PASSAGE SHOWN -
▶
As for the period during the pandemic, the results obtained for 3rd year students were lower overall, however, there was still a "more positive than negative" response to the overall EC.
Third-year students felt the differences inherent to the COVID-19 pandemic most notably, with distinct results obtained before and during the pandemic with statistically significant differences. These values can be explained by the fact that they were completely unable to have face-to-face classes at the college, with all classes being held at a distance, through digital platforms. Therefore, they were consequently unable to be physically with friends, professors, causing a negative impact on the students' lives. Negative feelings of frustration, anxiety, anger, and boredom ended up being more frequent in the lives of these students, causing a more negative view of the EC during the pandemic.
It should be noted that the greatest difference in this group of students was reflected in the perception of learning, with lower mean scores during the pandemic compared to before the pandemic. This result may be justified by the negative view of these students, which made them consider that education did not help them develop skills for their future as dentists. In this sense, the study developed by Ahmad et al. states that although videoconferences and educational blogs are an asset in disseminating theoretical knowledge, we cannot neglect that clinical courses are designed primarily to ensure students' competence in routine medical-dental procedures. These clinical skills and expertise cannot be optimally obtained without a supervised patient treatment experience, and significant disruption of the educational process can adversely affect the development of students' competencies (Jum'ah, Elsalem et al. 2020).
In contrast, the impact of SARS-cov-2 on 5th year students during the pandemic turned out to be less significant, and in comparison, to the period before the pandemic, higher values were registered. These values may be justified by the fact that, despite the pandemic situation, the teaching activity continued, with face-to-face classes at the CESPU Clinical Unit. Despite all the imposed rules, 5th year students, when attending face-to-face classes, end up having the opportunity to socialize with their course mates, with the teachers and assistants at the clinic, or even with the patients, thus promoting a better perception of the educational environment at the faculty.
The Covid-19 pandemic caused a drastic change in the students' lives, causing a rather negative impact on the students' lives. However, despite this negative view, 5th year students started seeing patients in the clinic for the first time, after a long 3 years of pre-clinical teaching, perceiving the fear of making mistakes and the responsibility that this implies and in opposition to the fulfilment of being able to perform what they have learned during their course in the educational institution.
Another hypothesis that may explain these values is the fact that students attended internships in hospital clinics and community oral health clinics, thus providing resources that increase students' self-confidence and strengthen their social relationships among students, teachers and patients. This assumption is supported by the results obtained in the LP subscale, since mean values for the perception of learning during the pandemic were higher than those obtained before the pandemic.
◀
Reproduce the passage on dental students during the pandemic word for word, from "As for the period" up to and including "during the pandemic.".

DATA EXTRACT -
▶
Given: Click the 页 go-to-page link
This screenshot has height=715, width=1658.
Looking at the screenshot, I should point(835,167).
◀
▶
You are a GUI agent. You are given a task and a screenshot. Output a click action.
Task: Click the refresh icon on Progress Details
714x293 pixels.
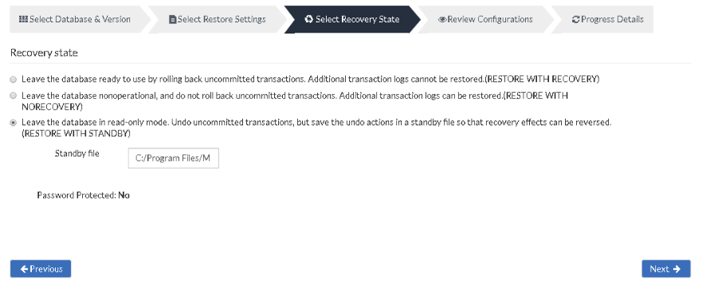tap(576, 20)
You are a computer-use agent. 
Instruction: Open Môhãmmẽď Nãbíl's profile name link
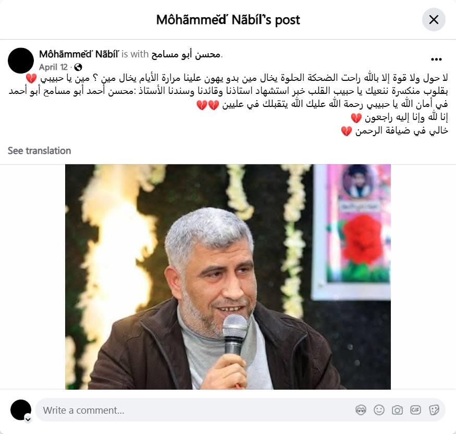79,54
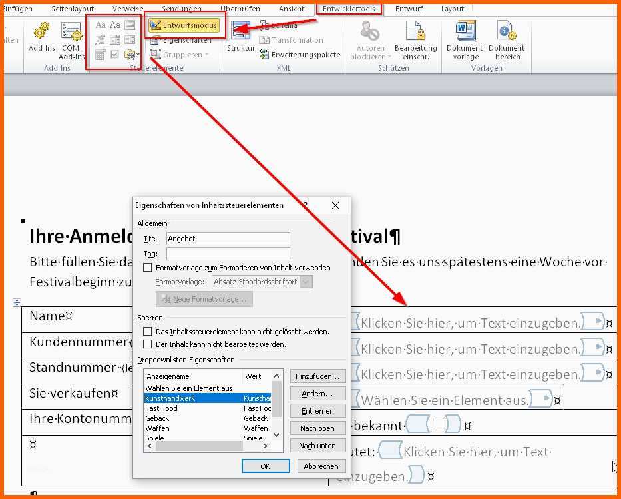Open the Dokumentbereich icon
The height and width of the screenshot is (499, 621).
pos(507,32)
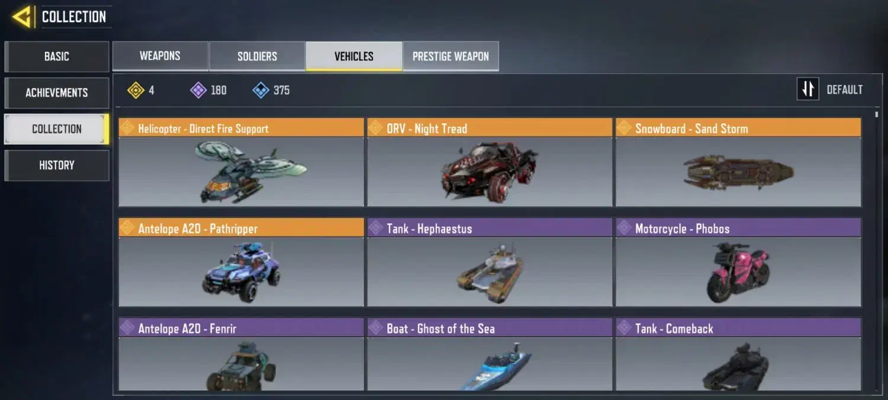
◀
ANSWER SPACE -
As for the period during the pandemic, the results obtained for 3rd year students were lower overall, however, there was still a "more positive than negative" response to the overall EC.
Third-year students felt the differences inherent to the COVID-19 pandemic most notably, with distinct results obtained before and during the pandemic with statistically significant differences. These values can be explained by the fact that they were completely unable to have face-to-face classes at the college, with all classes being held at a distance, through digital platforms. Therefore, they were consequently unable to be physically with friends, professors, causing a negative impact on the students' lives. Negative feelings of frustration, anxiety, anger, and boredom ended up being more frequent in the lives of these students, causing a more negative view of the EC during the pandemic.